(Text shown Opens)
While they have their share of winning television shows, quite a few (You, Cobra Kai, Lucifer, Manifest, Schitt’s Creek, etc.) only blew up on Netflix after airing elsewhere. Their habit of ruthlessly canceling shows for/by underrepresented demographics (Teenage Bounty Hunters, G.L.O.W., The Babysitter’s Club, Dead to Me, One Day at a Time, Tuca and Bertie, etc., etc.) means viewers get addicted to a new Netflix episodic at their peril. Netflix’s year-end awards slate (Beasts of No Nation, Roma, Power of the Dog, etc.) is beyond reproach. Netflix’s attempts at imitating Hollywood blockbusters (Red Notice, Bright, Project Power, etc.) still carry a whiff of straight-to-Blockbuster inferiority. Their huge subscription base can guarantee huge audiences for non-IP star vehicles, which is how you create your own franchises. But the films are (generally) almost aggressively mediocre.
It’s one thing to trade quality for convenience when you’re the only game in town for at-home convenience. It’s quite another to hawk “all your favorite movie stars, in films that are 50-70% as good as their theatrical offerings” when you’re just one of a half-dozen major streaming platforms. This could be a paradigm shift whereby Netflix finds itself on the same playing field as its rivals. It’ll thus have to face a new world where it is “merely” the most expensive streaming platform with the least must-watch content. Superior interface aside (and it is the best service, by a healthy margin, in terms of nuts-and-bolts usability), one can subscribe to 2-3 of its rivals (AppleTV at $5, Disney+at $8, Paramount+ for $5-$10 Peacock for $5, etc.) for the same monthly price.
(Text shown Closes)
Exercise requirements:
A) Transcribe the passage about Netflix between "It’s one thing" and "same monthly price.", inclusive.
B) In the passage about Netflix, in what respect is Netflix called the best service by a healthy margin?
C) Resume the passage about Netflix after its final sentence.
(Entries provided Opens)
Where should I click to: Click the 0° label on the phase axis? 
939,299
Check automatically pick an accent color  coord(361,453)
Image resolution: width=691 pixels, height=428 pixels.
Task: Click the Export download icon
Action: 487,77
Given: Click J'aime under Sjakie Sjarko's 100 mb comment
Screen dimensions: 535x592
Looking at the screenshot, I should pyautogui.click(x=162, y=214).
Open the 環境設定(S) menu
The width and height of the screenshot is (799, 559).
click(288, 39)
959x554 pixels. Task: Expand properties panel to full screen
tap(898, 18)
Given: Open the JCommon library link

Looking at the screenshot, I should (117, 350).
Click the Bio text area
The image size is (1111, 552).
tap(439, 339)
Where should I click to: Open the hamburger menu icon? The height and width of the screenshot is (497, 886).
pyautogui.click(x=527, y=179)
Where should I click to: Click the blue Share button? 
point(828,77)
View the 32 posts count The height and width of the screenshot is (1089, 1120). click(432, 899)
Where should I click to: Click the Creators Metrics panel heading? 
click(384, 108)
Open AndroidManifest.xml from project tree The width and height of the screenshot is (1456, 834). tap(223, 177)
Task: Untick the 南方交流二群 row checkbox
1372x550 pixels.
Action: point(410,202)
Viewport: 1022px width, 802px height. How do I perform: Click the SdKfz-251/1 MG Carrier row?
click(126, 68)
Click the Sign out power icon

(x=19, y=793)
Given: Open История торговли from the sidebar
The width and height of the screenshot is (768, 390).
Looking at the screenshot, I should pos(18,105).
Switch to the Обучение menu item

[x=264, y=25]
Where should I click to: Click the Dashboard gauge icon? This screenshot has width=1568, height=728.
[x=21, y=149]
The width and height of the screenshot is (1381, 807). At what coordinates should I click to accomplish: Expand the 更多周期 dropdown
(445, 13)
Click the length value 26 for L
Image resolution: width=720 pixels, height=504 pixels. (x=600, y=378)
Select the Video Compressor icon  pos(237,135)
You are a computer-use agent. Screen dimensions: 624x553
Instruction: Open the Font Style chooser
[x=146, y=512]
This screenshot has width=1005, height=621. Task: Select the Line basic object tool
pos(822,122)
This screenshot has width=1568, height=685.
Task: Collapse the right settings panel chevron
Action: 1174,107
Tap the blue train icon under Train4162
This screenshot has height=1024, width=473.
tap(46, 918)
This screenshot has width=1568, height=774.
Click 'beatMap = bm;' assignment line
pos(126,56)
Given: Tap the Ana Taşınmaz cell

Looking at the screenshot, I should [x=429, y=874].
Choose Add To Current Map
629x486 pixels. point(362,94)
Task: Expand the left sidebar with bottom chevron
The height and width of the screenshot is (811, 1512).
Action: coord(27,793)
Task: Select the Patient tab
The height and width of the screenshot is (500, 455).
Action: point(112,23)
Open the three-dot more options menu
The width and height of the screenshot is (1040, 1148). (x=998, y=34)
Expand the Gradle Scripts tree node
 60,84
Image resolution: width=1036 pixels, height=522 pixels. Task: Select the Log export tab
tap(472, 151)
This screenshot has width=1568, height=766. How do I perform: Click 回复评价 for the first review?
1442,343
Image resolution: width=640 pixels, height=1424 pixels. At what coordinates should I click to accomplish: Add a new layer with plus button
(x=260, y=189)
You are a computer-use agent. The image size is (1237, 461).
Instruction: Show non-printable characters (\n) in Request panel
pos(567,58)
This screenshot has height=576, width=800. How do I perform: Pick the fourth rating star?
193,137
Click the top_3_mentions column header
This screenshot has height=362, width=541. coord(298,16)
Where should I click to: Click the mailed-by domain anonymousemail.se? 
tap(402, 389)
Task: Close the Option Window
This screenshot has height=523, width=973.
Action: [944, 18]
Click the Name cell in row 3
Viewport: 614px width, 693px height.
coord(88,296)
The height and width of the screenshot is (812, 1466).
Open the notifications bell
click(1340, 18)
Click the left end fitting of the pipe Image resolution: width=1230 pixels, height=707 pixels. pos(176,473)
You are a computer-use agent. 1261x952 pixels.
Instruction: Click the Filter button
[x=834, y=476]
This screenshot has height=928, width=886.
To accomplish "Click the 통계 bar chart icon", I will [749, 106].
(Entries provided Closes)
Answers to the problems:
A)
It’s one thing to trade quality for convenience when you’re the only game in town for at-home convenience. It’s quite another to hawk “all your favorite movie stars, in films that are 50-70% as good as their theatrical offerings” when you’re just one of a half-dozen major streaming platforms. This could be a paradigm shift whereby Netflix finds itself on the same playing field as its rivals. It’ll thus have to face a new world where it is “merely” the most expensive streaming platform with the least must-watch content. Superior interface aside (and it is the best service, by a healthy margin, in terms of nuts-and-bolts usability), one can subscribe to 2-3 of its rivals (AppleTV at $5, Disney+at $8, Paramount+ for $5-$10 Peacock for $5, etc.) for the same monthly price.

B) In terms of nuts-and-bolts usability.

C)
Some of this is the inevitable result of A) everyone trying to copy Netflix’s early-bird success and B) studios becoming stingier with third-party content for the sake of boosting their platforms. The pandemic created a need for quick cash which saw the streamers nabbing some genuine winners, like Skydance’s The Tomorrow War (which went to Amazon), Paramount’s The Trial of the Chicago 7 or Sony’s The Mitchells Vs. the Machines. Give or take Netflix’s smart first-look deal with Sony (tied to their blockbuster first window pay-tv deal and which just saw Kevin Hart and Woody Harrelson’s The Man from Toronto getting sold to Netflix), I don’t think we’ll see rival studios selling off their prized bulls to their biggest rivals anytime soon. Netflix will slowly, but inevitably, become more dependent upon Netlflix-specific content.
My issues with Netflix, and this is not a “good/evil” issue, are how the streaming giant (which innovated and essentially invented a new ecosystem) played by different rules (where each film or television show was automatically a success merely for existing) and helped push general audiences away from theaters for non-tentpole films. That said, Netflix is only responsible for Netflix, and it’s the investor class and media punditry that convinced the rest of Hollywood to transform its entire business model by chasing Netflix’s arguably-inflated stock earnings. As I’ve frankly warned everyone about for years, behavior (staying at home and streaming stuff all day long) demanded by a global health catastrophe might not represent a permanent change in consumer behavior. Hollywood spent the last half-decade uprooting their entire business chasing an inflated myth. Now what?